Gemeinsames Anhimmeln? Gemeinsames Granteln!

In Zeiten, in denen der Ton in gesellschaftlichen Debatten immer rauer wird, tut es manchmal einfach gut, sich am Viktualienmarkt zuzuprosten und sich unverfänglich gegenseitig zur schönen Stadt zu gratulieren, auch wenn man sich vielleicht nicht einig ist, ob das Land zu viele Flüchtlinge aufnimmt oder nicht oder ob Brust nun besser ist als Fläschchen geben. Verbindender als gemeinsames Anhimmeln der Stadt ist nur gemeinsames Granteln.

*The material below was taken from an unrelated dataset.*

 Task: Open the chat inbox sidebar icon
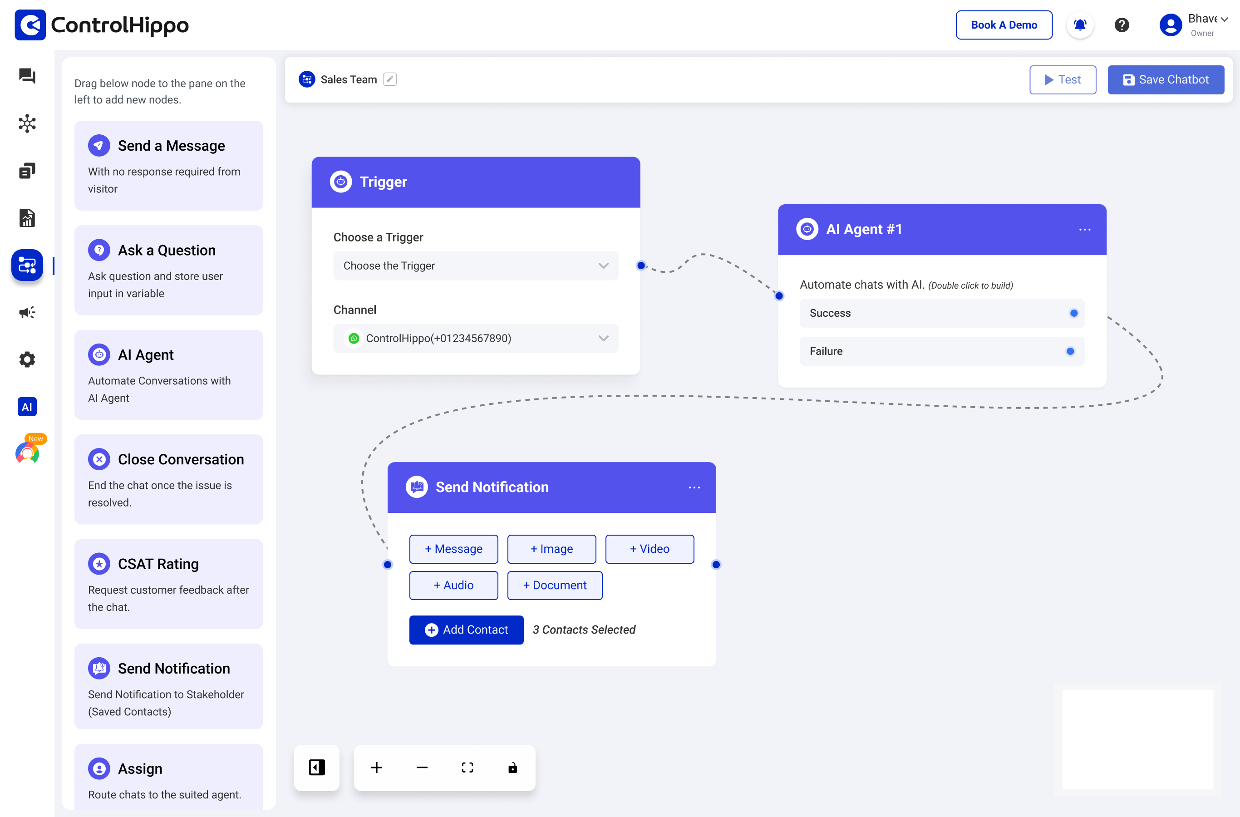click(x=27, y=76)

Das kippt, auch wenn das Granteln an sich etwas wunderbar Münchnerisches ist, bei Übertreibung allerdings ebenso schnell ins Alberne wie kritiklose Vergötterung. Etwa wenn ein Münchner Musiker die Stadt verklagen will, weil ihr angeblich spießiges Image seine Erfolgschancen dezimiere. Sebastian Schnitzenbaumer vom Münchner Plattenlabel "Schamoni Musik" war vergangenen Herbst tatsächlich mit dem Plan zu klagen an die Öffentlichkeit gegangen. Auf viel Wirbel folgte allerdings bisher nichts, München grübelte einmal mehr über sein Coolness-Problem.

Statt sich derart zu produzieren, scheint es doch sinnvoller, sich bewusst zu machen, dass es einem bei aller Jammerei doch ziemlich gut geht hier in der Stadt. Ob man dieses Gefühl nun mit einem "Skandal um Rosi"-Shirt zur Schau trägt oder nicht.